Anaesthesia speeds up Alzheimer’s
The connection between anaesthesia and Alzheimer’s disease is not new; however, a recent study found the link is becoming stronger, with experts suggesting anaesthetic drugs are “accelerating” the disease in people who have not yet been diagnosed.
The connection between anaesthesia and Alzheimer’s disease is not new; however, a recent study found the link is becoming stronger, with experts suggesting anaesthetic drugs are “accelerating” the disease in people who have not yet been diagnosed.
The study warned elderly people and caregivers to think carefully about whether they, or their loved ones, need an operation requiring anaesthesia.
Various studies are showing between 30 to 50% of patients experience “woolly” thinking for a week after surgery, falling to 10 to 15% after three months.
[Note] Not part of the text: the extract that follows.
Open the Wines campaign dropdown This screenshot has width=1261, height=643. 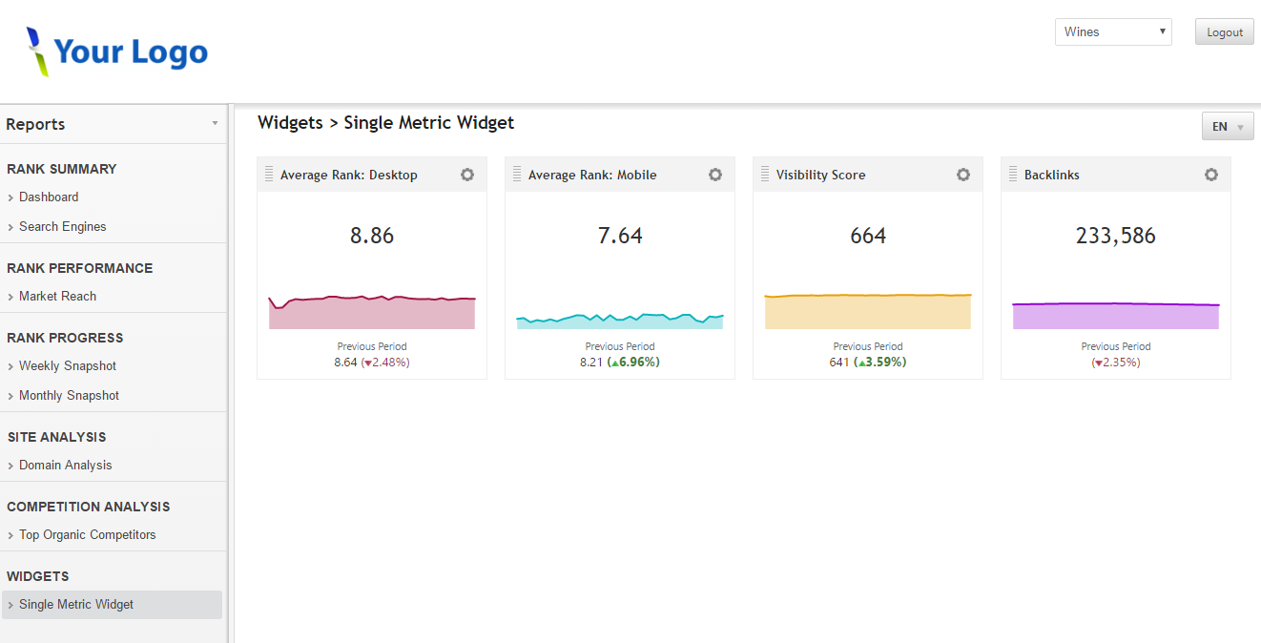[1113, 31]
Director of anaesthesia at Melbourne’s St Vincent’s Hospital, David Scott, told a medical conference in Hong Kong there is preliminary evidence that “the rate of conversion to Alzheimer’s disease is increased after anaesthetics and surgery in elderly patients”.
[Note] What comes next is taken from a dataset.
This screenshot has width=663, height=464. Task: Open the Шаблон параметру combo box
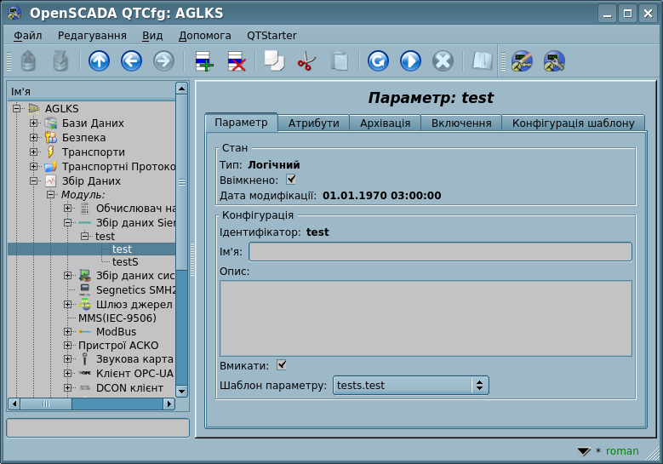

Although the evidence was not conclusive by itself, Associate Professor Scott told doctors attending the Australian and New Zealand College of Anaesthetists annual conference, suspicions of a link had been strengthened by new findings based on rats that some commonly used anaesthetic drugs sped up the degeneration of nerve cells characteristic of Alzheimer’s.
Professor Scott, who said people are “frightened about getting dementia”, suggested anaesthetics are not causing Alzheimer’s diseases, but it more than likely speeding up the process.